▸ What the exercise asks
In the commentary on the Supreme Court's vaccine-mandate ruling, what size of company did the blocked mandate cover?

(Exercise text begins)

The Fox News Court
The core argument made by the Republican majority in its opinion striking down the mandate was, literally, that the OHSA cannot regulate a grave threat in a workplace if it also a grave threat outside of the workplace:
Yesterday, the Supreme Court blocked the Biden administration’s mandate, which compelled companies with more than 100 employees to require their workers to be vaccinated against COVID-19 or tested regularly. (The Court narrowly allowed a similar requirement for health-care workers to remain in place.) The majority’s reasoning is that because the hazard of COVID-19 is present outside the workplace, OSHA exceeded the authority it has to regulate workplace safety.
“COVID-19 can and does spread at home, in schools, during sporting events, and everywhere else that people gather,” the unsigned opinion reads. “That kind of universal risk is no different from the day-to-day dangers that all face from crime, air pollution, or any number of communicable diseases.”
This is laughable logic. OSHA regulates many, many hazards that are also present outside the workplace. The fact that you can die in a fire in your apartment is not an argument against regulating fire hazards in factories or offices. The mandate applied to firms whose employees have to work indoors, because that’s how the virus spreads. Moreover, unlike attending a sporting event as a spectator, people have to go to work, unless they’re lucky enough to be, say, a Supreme Court justice, in which case you can work remotely.
This argument is astoundingly stupid. The fact that stuff can fall on your head at home doesn’t mean that the OHSA can’t require workers in construction sites to wear hardhats. Nobody could actually believe it. And yet it’s the foundation on which the entire opinion rests.
Of course, the law has nothing to do with any of this. Congress can’t speak clearly enough when a hack court places a high enough priority on a policy preference to simply ignore even determinate legal texts, and anti-vaxxism has joined voting rights as one of these issues for Republican elites:
It is to be expected that a conservative-dominated Court would be hostile to federal regulation of business. And it makes sense that the justices would also express their opposition in federalist terms, arguing that the states can do what the federal government can’t. But the decision in the employer-mandate case, and the dissent from the four conservative justices in the health-care case, hinges on a new and alarming embrace of the right-wing culture war against vaccination, a deeply regrettable cost of conservative political strategy and political-identity formation.

(Exercise text ends)
(Listed entries begins)

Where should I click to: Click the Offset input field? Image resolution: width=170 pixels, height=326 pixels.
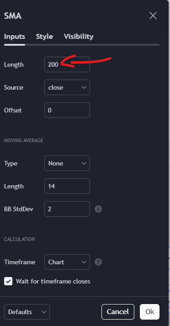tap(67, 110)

(Listed entries ends)
(Listed entries begins)

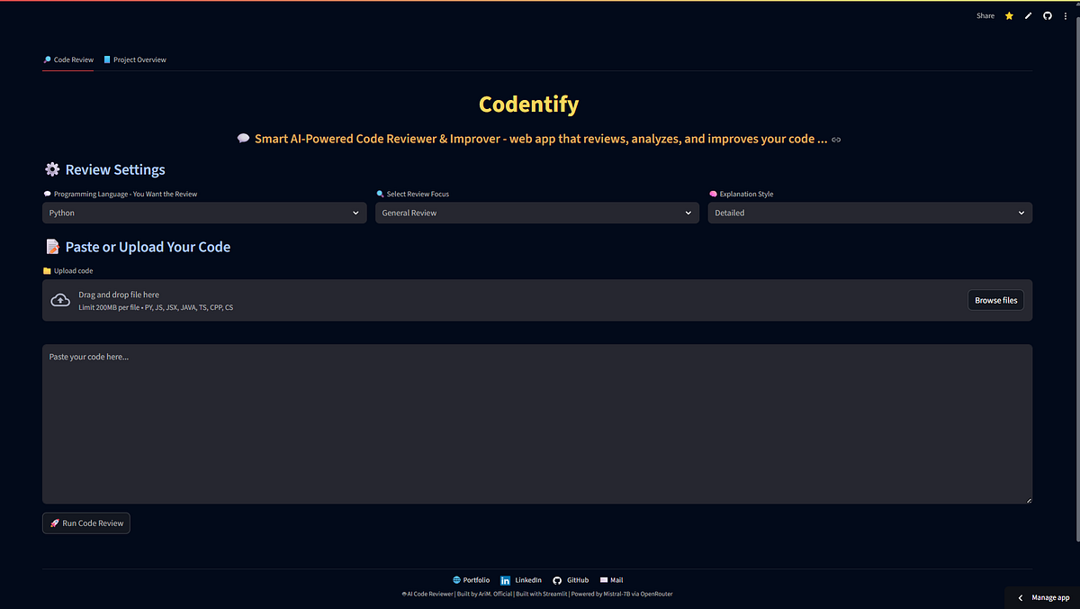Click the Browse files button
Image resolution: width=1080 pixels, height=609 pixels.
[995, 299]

(Listed entries ends)

▸ Response to the exercise
Companies with more than 100 employees.